The Italian Chamber of Deputies has submitted an opinion to the Council Presidency on the proposed European Biotech Act, assessing its compliance with the Principles of Subsidiarity and Proportionality. The opinion, sent on 23 June 2026, concerns the Commission's proposal for a regulation establishing a framework to strengthen the Union's biotechnology and biomanufacturing sectors, particularly in health, and amending several existing regulations.

The opinion was transmitted to the President of the Council of the European Union and is now circulated to delegations. It represents a formal scrutiny by a national parliament under the EU's early warning system for subsidiarity. The Italian Chamber of Deputies has not yet made its full reasoning public, but the submission triggers a review period during which other national parliaments may also issue reasoned opinions if they consider the proposal violates subsidiarity.

The European Biotech Act, proposed by the Commission in 2025, aims to boost the EU's biotechnology and biomanufacturing sectors with a focus on health applications. It would amend regulations on food safety, advanced therapies, clinical trials, veterinary medicinal products, and other areas. The proposal is currently under negotiation between the European Parliament and the Council.

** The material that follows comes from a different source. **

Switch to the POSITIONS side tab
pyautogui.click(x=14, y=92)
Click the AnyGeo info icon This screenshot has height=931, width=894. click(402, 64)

If one-third of national parliaments issue reasoned opinions, the Commission must review the proposal. The Italian opinion is the first known subsidiarity challenge to the Biotech Act. The deadline for other parliaments to submit opinions is typically eight weeks from the proposal's transmission.

The opinion's impact on stakeholders is moderate. For EU regulatory bodies, it introduces a potential delay if a yellow card is triggered. For national authorities, it reinforces their role in scrutinizing EU competence. For the biotech industry, any delay could slow access to harmonized rules, while public health advocates may see it as a safeguard against overreach. The trade-off is between EU-level efficiency and national sovereignty over health policy.